QM7bDataset

class dgl.data.QM7bDataset(raw_dir=None, force_reload=False, verbose=False, transform=None)[source]

Bases: dgl.data.dgl_dataset.DGLDataset

QM7b dataset for graph property prediction (regression)

This dataset consists of 7,211 molecules with 14 regression targets. Nodes means atoms and edges means bonds. Edge data ‘h’ means the entry of Coulomb matrix.

Reference: http://quantum-machine.org/datasets/

Statistics:

  • Number of graphs: 7,211

  • Number of regression targets: 14

  • Average number of nodes: 15

  • Average number of edges: 245

  • Edge feature size: 1

Parameters
  • raw_dir (str) – Raw file directory to download/contains the input data directory. Default: ~/.dgl/

  • force_reload (bool) – Whether to reload the dataset. Default: False

  • verbose (bool) – Whether to print out progress information. Default: True.

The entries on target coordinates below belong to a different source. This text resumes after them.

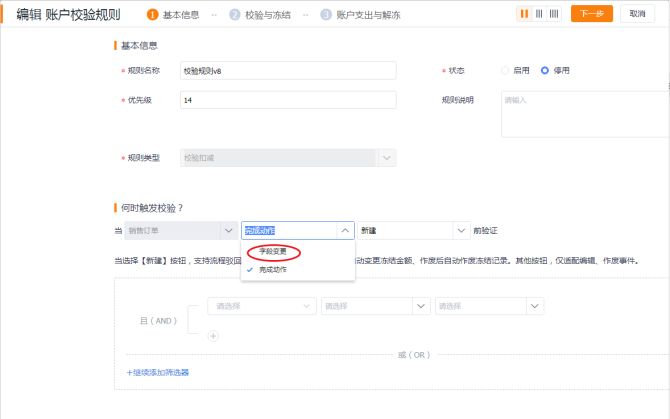
Task: Switch to four-column layout icon
Action: coord(556,14)
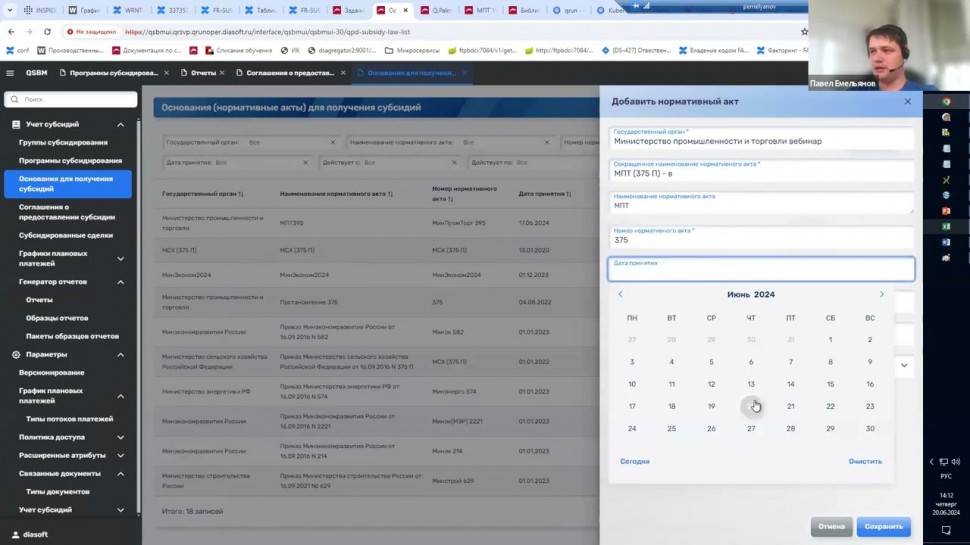This screenshot has height=545, width=970.
Task: Select June 21 in the calendar
Action: point(790,406)
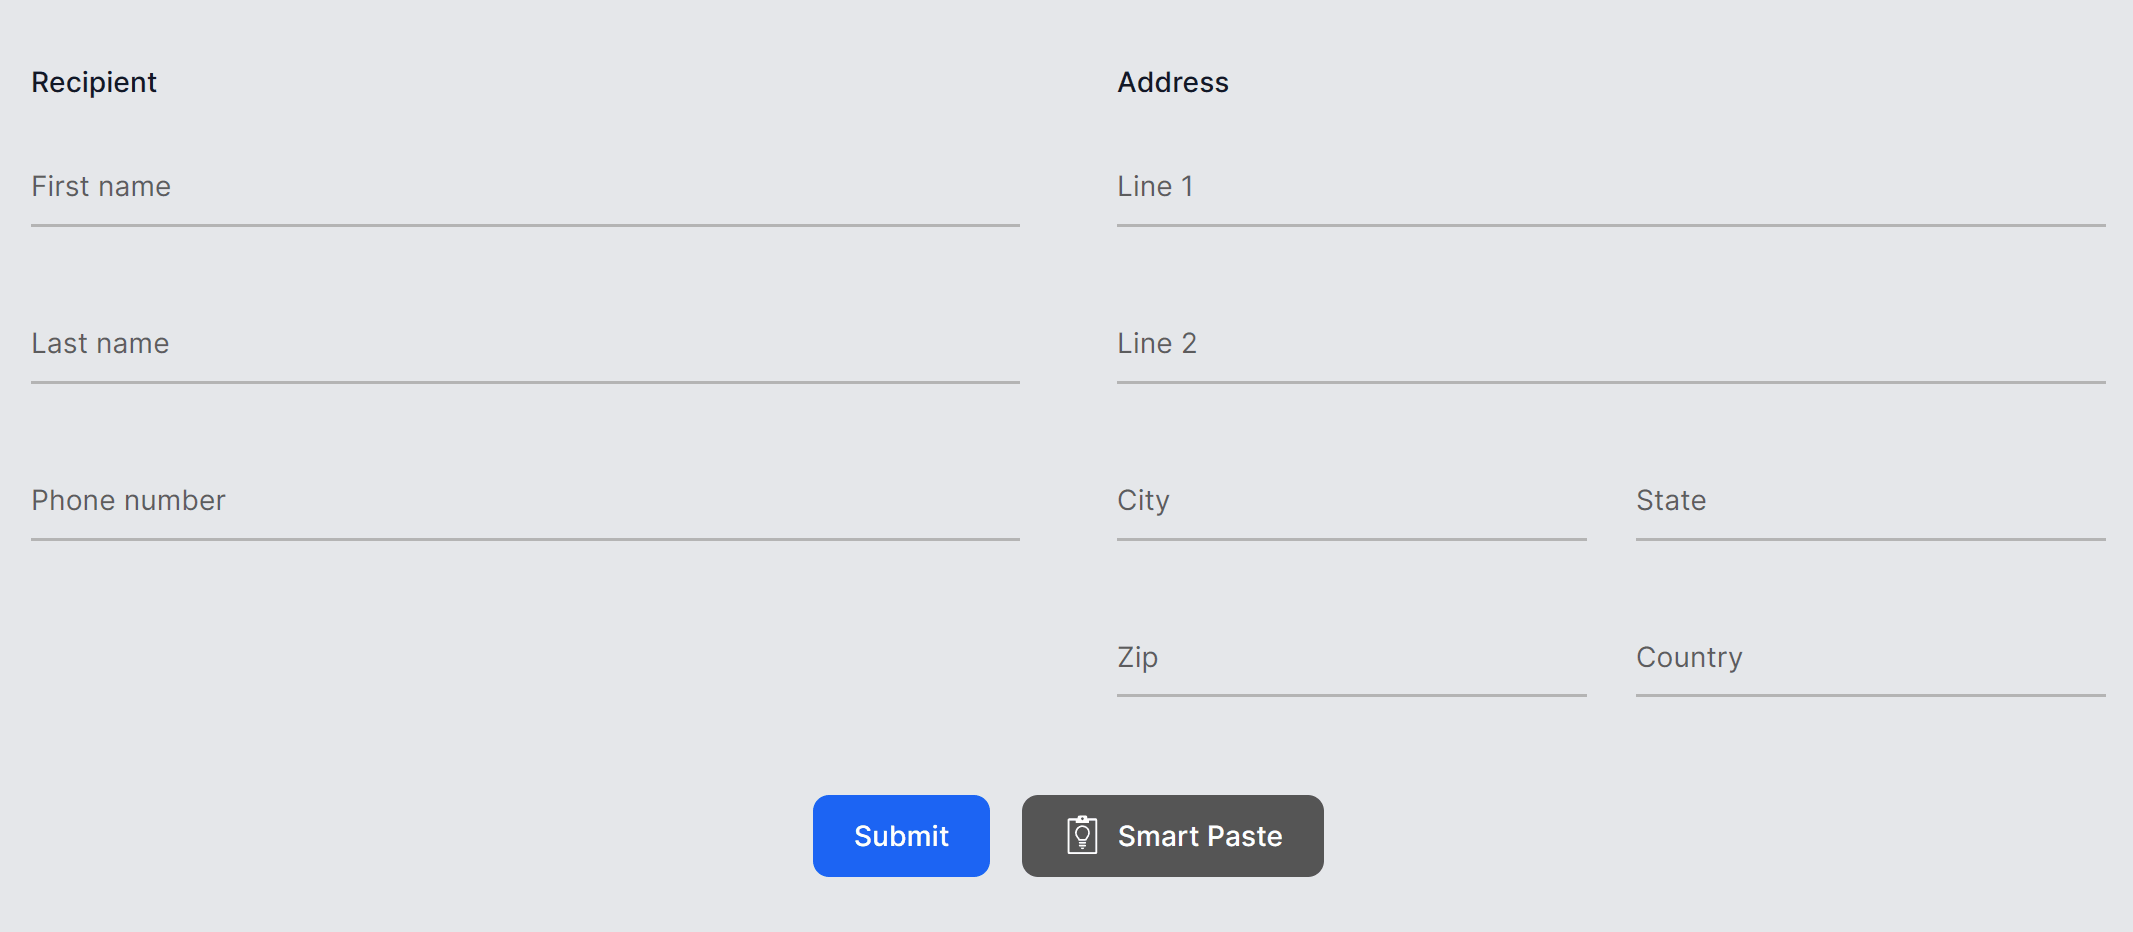This screenshot has width=2133, height=932.
Task: Click the Zip field underline
Action: 1350,693
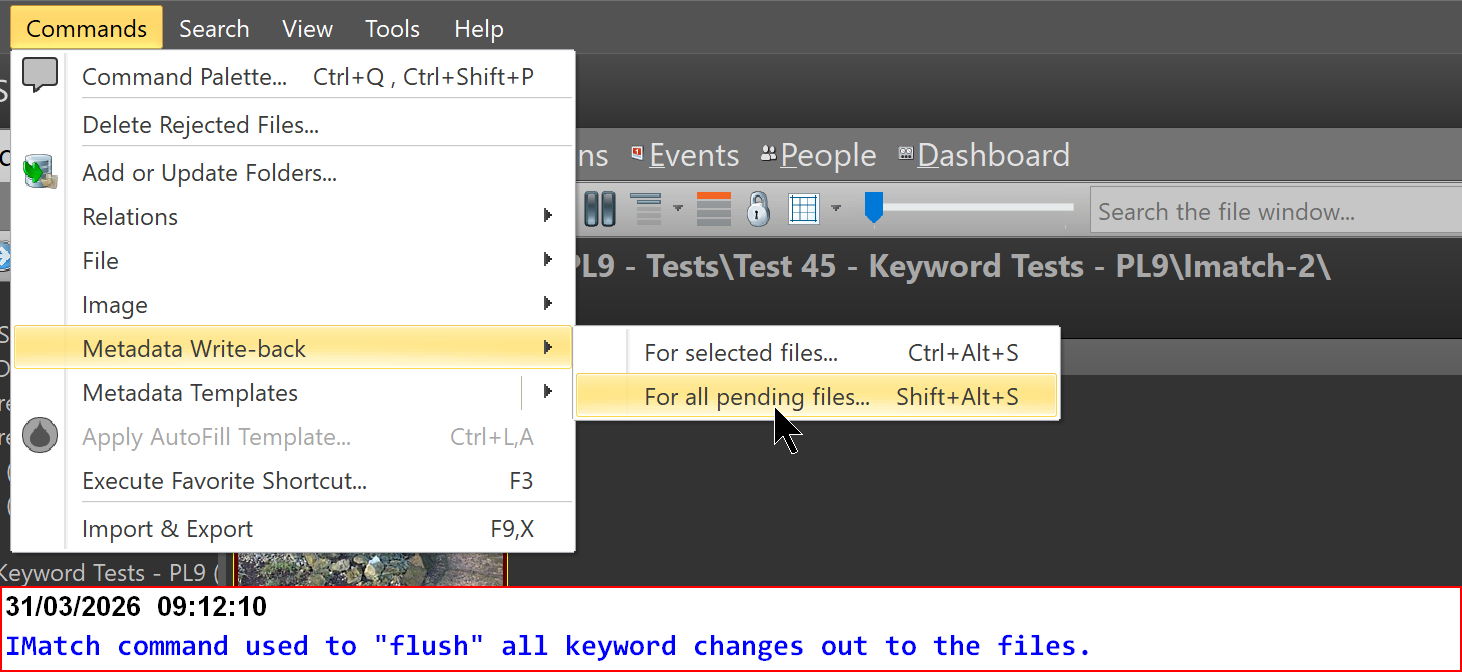Viewport: 1462px width, 672px height.
Task: Click the Add or Update Folders database icon
Action: coord(40,172)
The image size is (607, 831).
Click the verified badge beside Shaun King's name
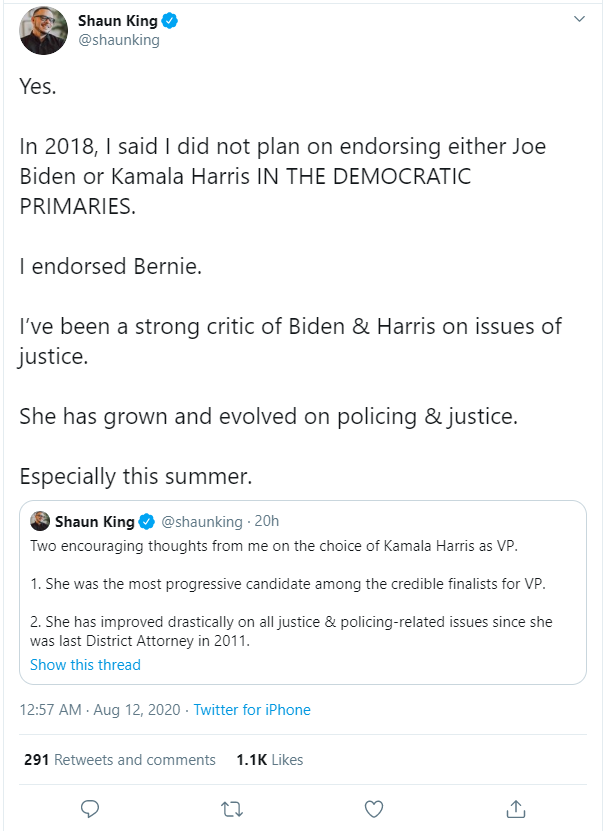171,21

  • transform (callable, optional) – A transform that takes in a DGLGraph object and returns a transformed version. The DGLGraph object will be transformed before every access.

num_labels

Number of labels for each graph, i.e. number of prediction tasks

Type

int

Raises

UserWarning – If the raw data is changed in the remote server by the author.

Examples

>>> data = QM7bDataset()
>>> data.num_labels
14
>>>
>>> # iterate over the dataset
>>> for g, label in data:
...     edge_feat = g.edata['h']  # get edge feature
...     # your code here...
...
>>>
__getitem__(idx)[source]

Get graph and label by index

Parameters

idx (int) – Item index

Returns

Return type

(dgl.DGLGraph, Tensor)

__len__()[source]

Number of graphs in the dataset.

Returns

Return type

int